“The Truest Book Ever Written About Godzilla”

Check out Bookslut’s review of “Master of Miniatures,” which the reviewer considers to be Jim’s best book yet.  Michael Schaub of Bookslut also chose the book as one of his 16 favorite books of 2010.   Here’s a [longish] excerpt of the review:

Not long after that, I read this book, a novella by Jim Shepard (Love and Hydrogen, Project X). I waited a few days and read it again. Master of Miniatures is short, and it’s understated, and it gets Godzilla, but it also gets his father — or one of his fathers, Eiji Tsuburaya, the special effects director who made Gojira what it was (and who later created Ultraman). Shepard’s Tsuburaya is lonely. He is wrapped up in work, becoming increasingly estranged from his wife, unable to be anything like a normal father to his sons. His own father burned Tsuburaya’s hands as a child as punishment for bad grades; he tortures himself with memories like that one. But:

…Tsuburaya also remembered him taking them on the hottest days for shaved ice, with grape, strawberry, or lemon syrup… He remembered insect festivals in the evenings when the autumn grasses bloomed and the singing insects they’d gathered in their tiny cages were, at an agreed-upon stroke, all freed, and how they waited — himself, his grandmother, Ichiro, and his father — for that moment when the cicadas would get their bearings, puzzle out their freedom, and let loose their rejoicing in song.

So he moves on. He goes to work; he hires his son to work with him, over the strong and heartfelt objections of his wife, still grieving deeply for her daughter, who died, as a baby, in her sleep. He abandons her on the day of the Star Festival, “one of his wife’s favorites, and was beginning to wonder at which he was more adept: hurting Masano inadvertently or intentionally.” Instead, he goes to work.

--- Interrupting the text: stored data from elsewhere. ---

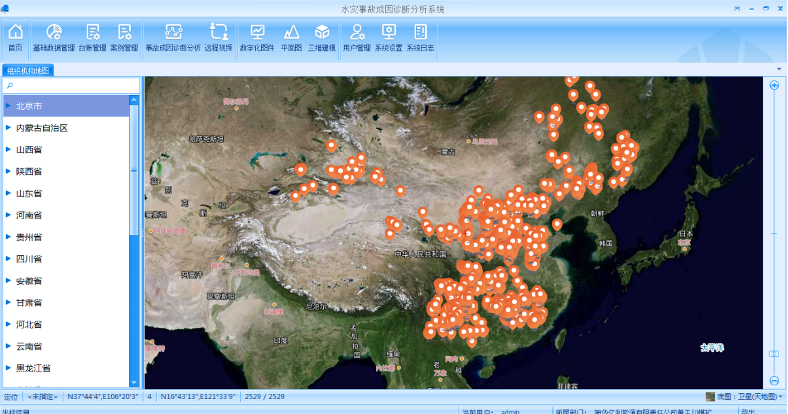This screenshot has width=788, height=414.
Task: Open 数字化图件 digital maps icon
Action: [x=257, y=38]
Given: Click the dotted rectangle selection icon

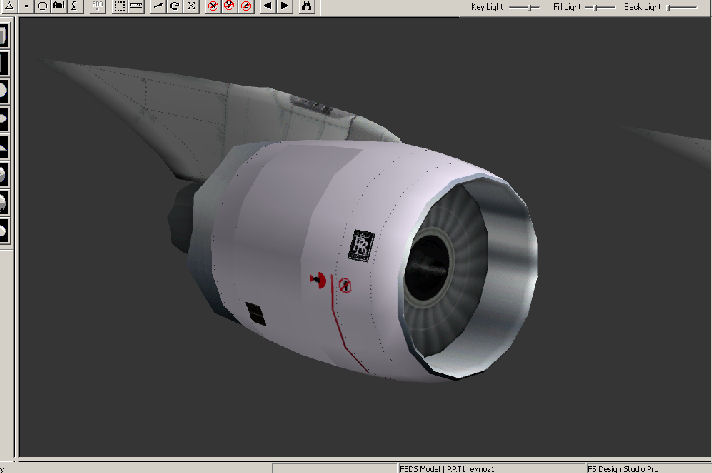Looking at the screenshot, I should (x=119, y=6).
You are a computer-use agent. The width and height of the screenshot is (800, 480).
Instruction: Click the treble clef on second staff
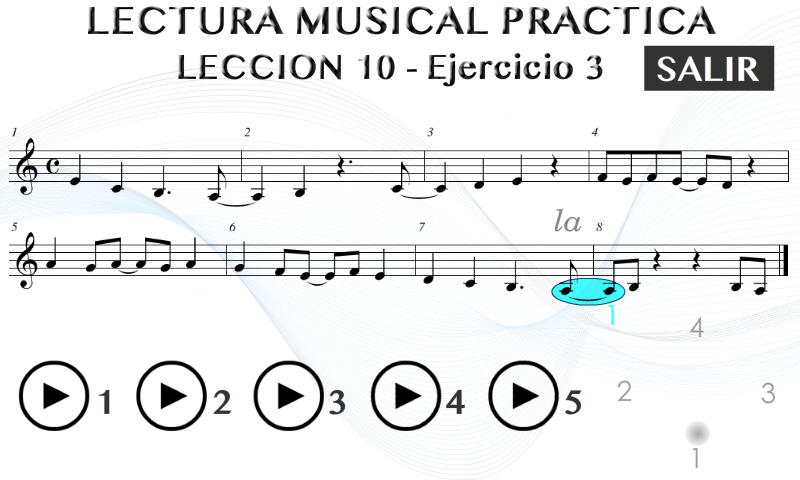point(28,261)
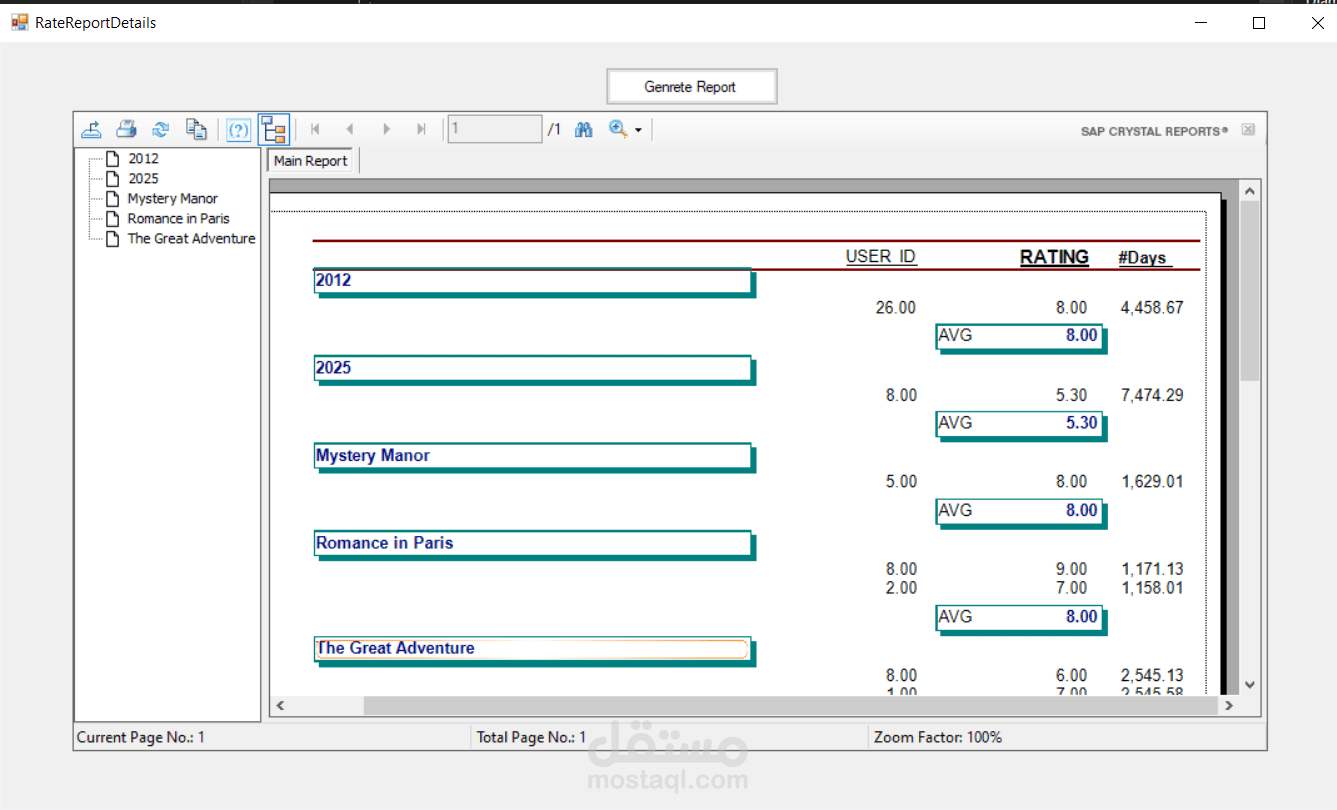The height and width of the screenshot is (810, 1337).
Task: Click the Print Report printer icon
Action: tap(126, 129)
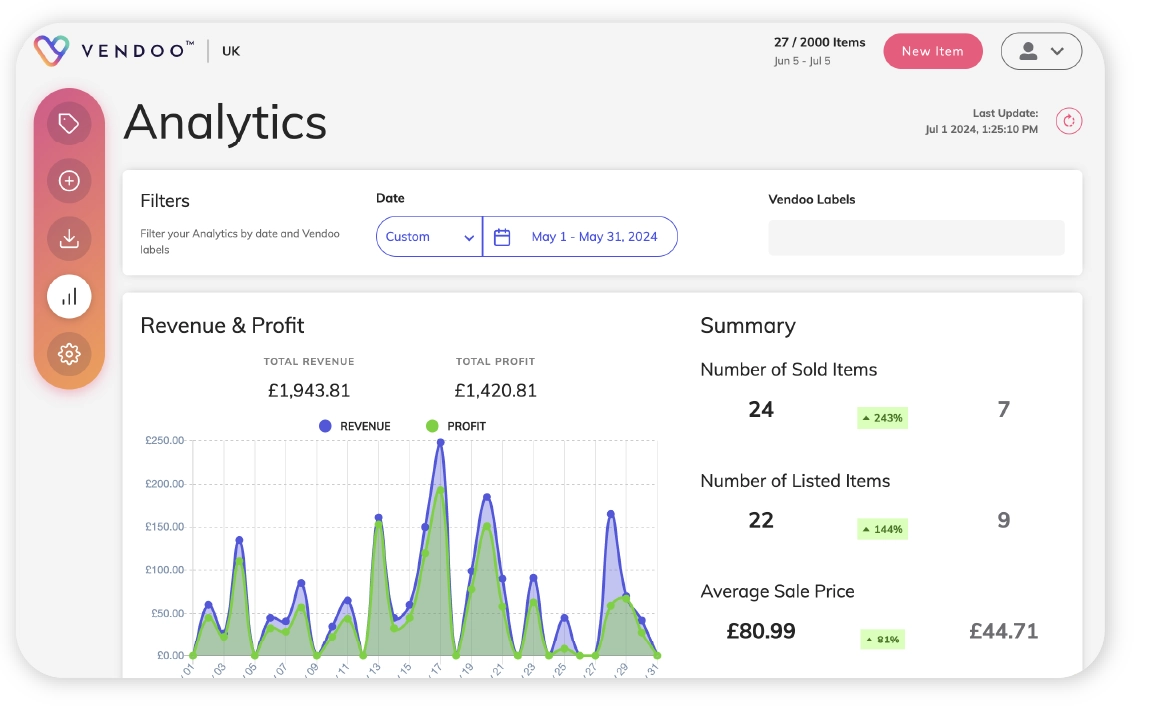The image size is (1149, 712).
Task: Open Settings via the gear icon
Action: [x=68, y=354]
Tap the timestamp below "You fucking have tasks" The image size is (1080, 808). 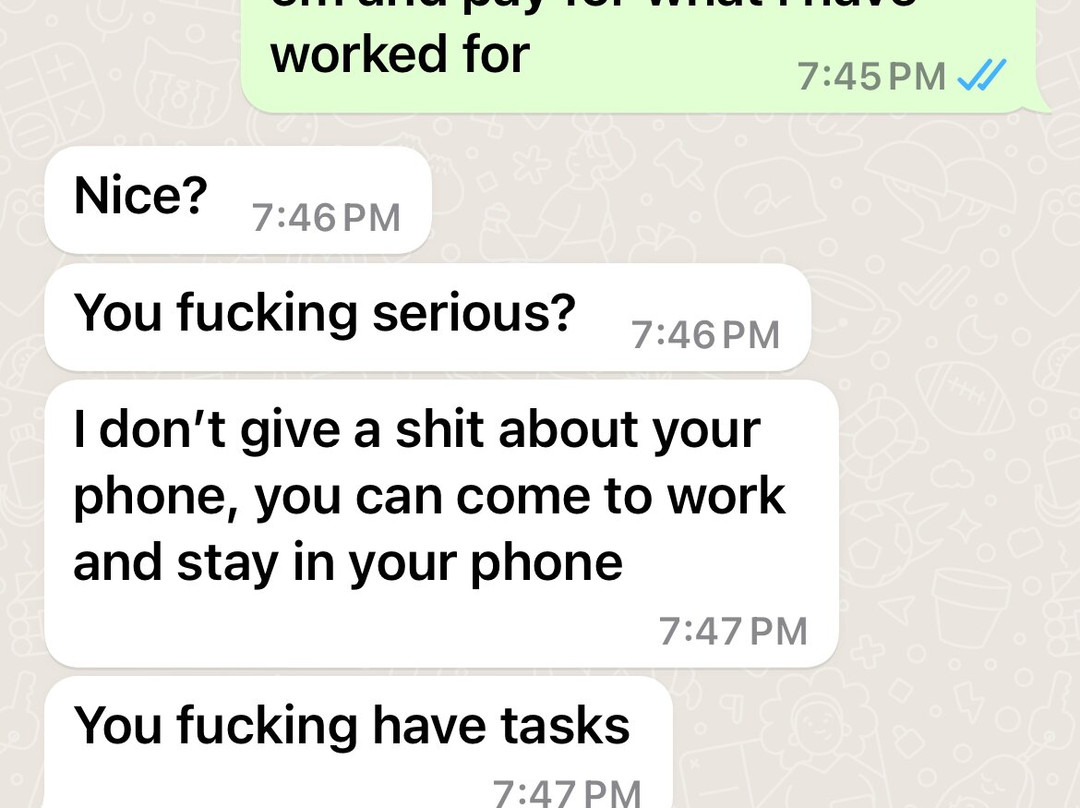tap(567, 793)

He constructs a city in miniature. He helps design an icon: “Of course it would have a Tyrannosaur’s head, but an Iguanodon’s body seemed an easier fit for a stuntman’s requirements… And Honda added a Stegosaur’s back plates along the spine to ensure their creature would appear distinct from any recorded species.” He makes it move. He creates a monster.

This is a book about Eiji Tsuburaya that might also be — accidentally, perhaps — the truest book ever written about Godzilla. He’s barely there, of course — there’s the costume, and there’s Haruo Nakajima and Katsumi Tezuka, the stuntmen who wore the 220-pound outfit. But he’s there in Tsuburaya — lonely but not alone, confused, misunderstood by even himself, resigned, victimized by the recent war, gutted by loss. They do what they have to do. It’s self-defense. It’s work.

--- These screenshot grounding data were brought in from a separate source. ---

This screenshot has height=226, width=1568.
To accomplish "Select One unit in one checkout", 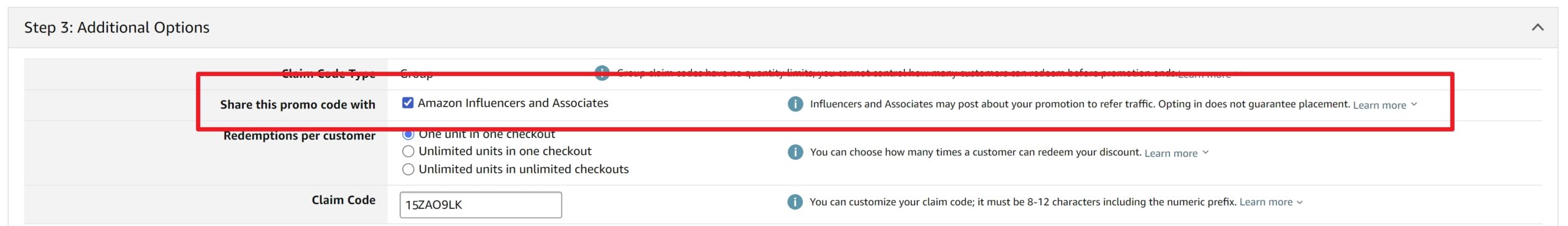I will 408,134.
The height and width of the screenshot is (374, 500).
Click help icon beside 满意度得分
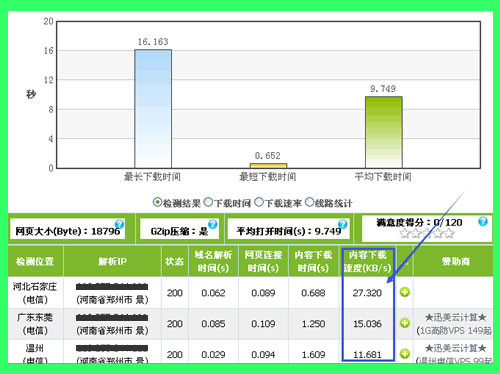pyautogui.click(x=483, y=221)
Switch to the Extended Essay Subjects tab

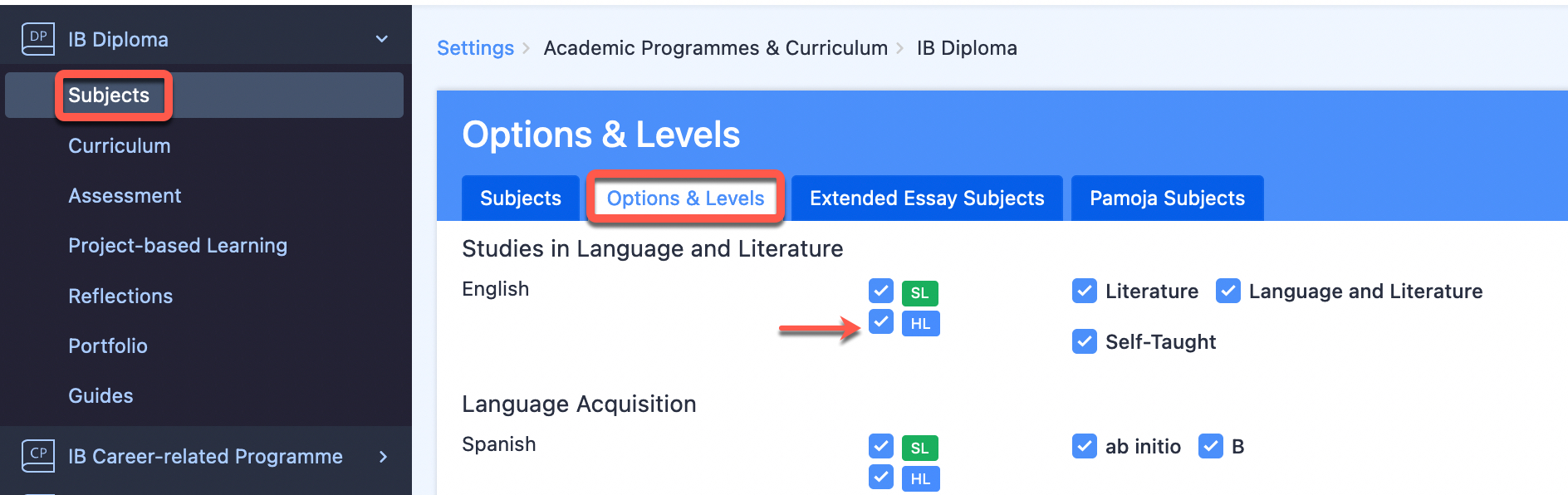927,198
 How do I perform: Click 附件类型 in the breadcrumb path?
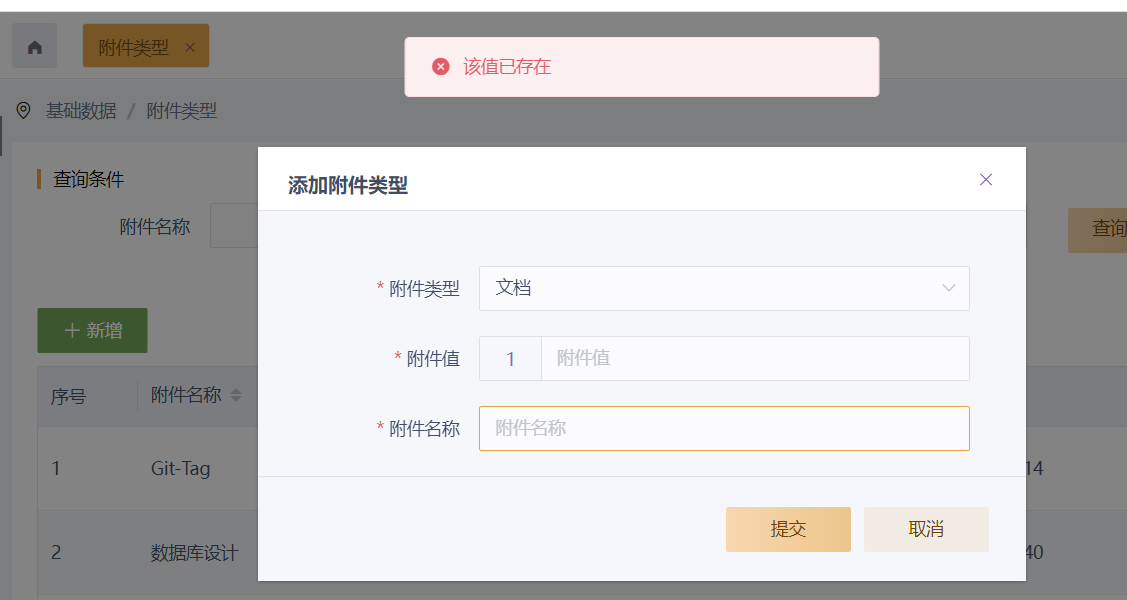182,111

It’s nearly impossible to know what to say about Master of Miniatures, which departs so radically from Shepard’s early work, it doesn’t exactly feel like the work of the same author. That’s not to say it’s any less brilliant; this is probably his best work, along with his chilling 2004 school shooting novel, Project X. If there’s a theme, it’s this: Jim Shepard writes about alienation, about unbelonging, than pretty much anyone else in America today. It’s maybe that feeling that my brother understood. He belonged to us, but he hated belonging to anything else. I think.